C'est le - à-priori - qui pose problème. Ils sont très loin et tu as peut-être une vision très déformée de l'histoire. Tiens, en Thétchénie, qui faut-il défendre ? Les gentils Tchétchènes terrorisés par l'armée russe ? Les gens Russes terrorisés par les groupes armées Tchétchènes ? Il y a des histoires horribles qui circulent des deux cotés.

Tu as d'ailleurs eu plus récement un renversement complet : les bon talibans qui chassent les communistes corrompus d'afganistan et qui deviennent dix ans après d'horribles intégristes qui protègent Al-Quaida.

C'est vrai qu'il faut faire gaffe. C'est un peu con de soutenir des guérillas islamistes ou maoïstes pour renverser un dictateur par exemple. Il faut voir au cas par cas au niveau efficacité, mais au niveau du principe, je ne vois pas vraiment ce qui s'y oppose.

Pour l'efficacité à court terme, soutenir financièrement une faction armée d'opposition qui semble "moins pire", je pense que c'est le mieux, mais pour le long terme je pense qu'il n'y a que l'influence philosophique qui peut l'empêcher de simplement changer de tyrannie.

De toute façon à part si la "Libéralie" est vraiment énorme, ce qui est encore plus improbable que l'existence de la "Libéralie" au départ, ça m'étonnerai qu'on trouve assez de "Libéraliens" pour financer une armée capable de renverser un régime ou intervenir de façon significative dans tel ou tel conflit.

Ce serait peut-être différent en cas de génocide ou démocide, avec images atroces à la télé etc …

Sinon, je déborde, mais vous pensez que ce serait possible économiquement (ou plutôt économiquement non suicidaire) pour une très grosse entreprise (d'un pays libéral sans monopole de la force) dans l'exploitation de ressources naturelles genre pétrole, or, gaz etc…. de dégommer le régime tyrannique d'un pays très pauvre, pour y exploiter les ressources, ou c'est un truc seulement accessible aux Etats qui ont une manne financièrement quasi-illimitée ?

Posté

Pas assez rentable pour financer une guerre.

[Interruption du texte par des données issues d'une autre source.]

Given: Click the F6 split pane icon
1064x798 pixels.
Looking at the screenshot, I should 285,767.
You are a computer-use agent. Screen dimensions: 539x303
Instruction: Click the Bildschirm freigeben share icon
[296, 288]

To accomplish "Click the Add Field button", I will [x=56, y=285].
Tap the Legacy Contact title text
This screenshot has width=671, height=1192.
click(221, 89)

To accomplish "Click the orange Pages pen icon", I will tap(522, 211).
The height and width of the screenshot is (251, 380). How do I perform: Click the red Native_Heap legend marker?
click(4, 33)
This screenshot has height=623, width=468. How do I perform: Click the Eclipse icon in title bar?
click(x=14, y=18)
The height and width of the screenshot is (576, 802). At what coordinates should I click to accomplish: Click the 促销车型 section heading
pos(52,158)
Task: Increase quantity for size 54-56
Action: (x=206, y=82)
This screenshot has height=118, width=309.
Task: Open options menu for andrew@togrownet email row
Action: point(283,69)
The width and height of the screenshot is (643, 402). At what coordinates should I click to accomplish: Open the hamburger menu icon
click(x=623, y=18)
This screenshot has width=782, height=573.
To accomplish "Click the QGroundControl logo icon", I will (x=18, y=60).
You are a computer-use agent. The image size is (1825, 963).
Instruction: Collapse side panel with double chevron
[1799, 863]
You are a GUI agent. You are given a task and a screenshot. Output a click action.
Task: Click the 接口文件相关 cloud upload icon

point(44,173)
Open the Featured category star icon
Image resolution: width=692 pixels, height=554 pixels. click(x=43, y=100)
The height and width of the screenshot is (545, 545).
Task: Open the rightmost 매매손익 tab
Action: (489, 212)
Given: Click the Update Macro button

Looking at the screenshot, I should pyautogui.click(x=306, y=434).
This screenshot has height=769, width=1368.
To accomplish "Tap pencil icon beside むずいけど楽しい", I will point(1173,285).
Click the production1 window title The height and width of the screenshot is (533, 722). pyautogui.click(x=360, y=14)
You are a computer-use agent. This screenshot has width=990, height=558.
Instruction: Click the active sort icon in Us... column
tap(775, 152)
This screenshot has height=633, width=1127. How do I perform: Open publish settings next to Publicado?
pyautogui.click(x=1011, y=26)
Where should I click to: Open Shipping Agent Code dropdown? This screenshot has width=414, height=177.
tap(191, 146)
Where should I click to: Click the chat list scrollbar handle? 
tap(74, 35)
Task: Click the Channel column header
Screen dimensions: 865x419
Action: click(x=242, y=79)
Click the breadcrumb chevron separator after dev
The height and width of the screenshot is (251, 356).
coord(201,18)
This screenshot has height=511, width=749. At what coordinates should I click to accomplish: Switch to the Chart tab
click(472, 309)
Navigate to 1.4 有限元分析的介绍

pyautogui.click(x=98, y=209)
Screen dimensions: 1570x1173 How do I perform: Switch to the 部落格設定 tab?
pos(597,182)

Rares sont les guerres motivées par le profit économique, car les pertes surpassent largement les profits. La plus part du temps c'est idéologique.

Et il est tout à fait pensable qu'une association privée non-lucrative amasse une quantité de dons assez conséquents pour partir en guerre contre les anti-libéraux.

Posté
  Le 22/07/2012 à 21:40, jamkan a dit :

Sinon, je déborde, mais vous pensez que ce serait possible économiquement (ou plutôt économiquement non suicidaire) pour une très grosse entreprise (d'un pays libéral sans monopole de la force) dans l'exploitation de ressources naturelles genre pétrole, or, gaz etc…. de dégommer le régime tyrannique d'un pays très pauvre, pour y exploiter les ressources, ou c'est un truc seulement accessible aux Etats qui ont une manne financièrement quasi-illimitée ?

Cela a déjà eu lieu. Les compagnies commerciales britanniques sont un exemple avec l'établissement de comptoirs et des coups de force pour obtenir des accords commerciaux.

On peut aussi évoquer la guerre des boxers en Chine.

Posté
  Le 22/07/2012 à 21:45, Tarik a dit :

Pas assez rentable pour financer une guerre.

Même pour un pays très riche en ressources, mais très pauvre et dont l'Etat tyrannique lui même est très pauvre, avec une armée pas si grande que ça avec du vieux matériels ?

Posté
  Le 22/07/2012 à 22:09, jamkan a dit :

Même pour un pays très riche en ressources, mais très pauvre et dont l'Etat tyrannique lui même est très pauvre, avec une armée pas si grande que ça avec du vieux matériels ?

Il suffit pas qu'ils viennent et dise que les ressources sont à eux, il faut en plus les exploiter et les sécuriser.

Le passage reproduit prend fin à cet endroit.